After the Petitioner filed two separate petitions for inter partes review , the PTAB instituted review of claims 1-3 and 5-21 in one proceeding (“IPR1”) and claim 4 in another proceeding (“IPR2”). The cases were consolidated and the PTAB ultimately issued a Final Written Decision where it held that the claims were obvious in light of prior art references, including the so-called Munnekehoff reference. The Federal Circuit affirmed the findings with respect to IPR2 and the patent owner subsequently filed a petition for writ of certiorari challenging the adverse decision on IPR2. With respect to IPR1, the Federal Circuit vacated and remanded the PTAB’s decision. On remand, the PTAB stayed IPR1 pending resolution of the IPR2 petition for certiorari. The patent owner moved to lift that stay.

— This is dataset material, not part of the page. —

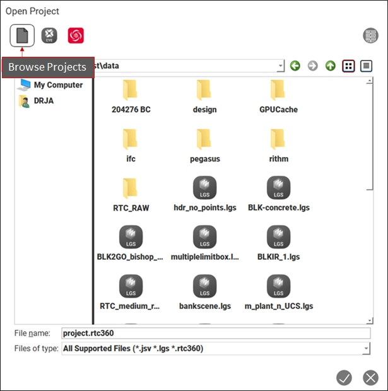Select the pegasus folder
388x391 pixels.
[x=204, y=145]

Following briefing by the Parties, the PTAB upheld the stay for two reasons. First, because this is a consolidated proceeding, the PTAB explained that “[s]hould the Supreme Court grant patent owner’s certiorari petition and vacate the judgment of the Federal Circuit, the mandate to the Board in this proceeding may be recalled.” Second, the certiorari petition challenged the PTAB’s obviousness finding, which was based in part on the Munnekehoff reference. This reference is common to both IPR1 and IPR2. Because the Court could redefine Munnekehoff’s scope, which is relevant to IPR1, the PTAB decided to stay the proceeding “to avoid unnecessary actions or inconsistent results.”
The PTAB further clarified that it has authority under 37 C.F.R. § 42.5(a) to uphold the stay of IPR1. That provision is a “catch-all,” which grants the PTAB authority to “determine a proper course of conduct in a proceeding for any situation not specifically covered by this part.” The PTAB also explained that upholding the stay will not violate the statutory period for IPRs because the Final Written Decision was already issued within one year of institution.
Shaw Indus. Group, Inc. v. Automated Creel Sys., Inc., IPR2013-00132 (PTAB October 14, 2016).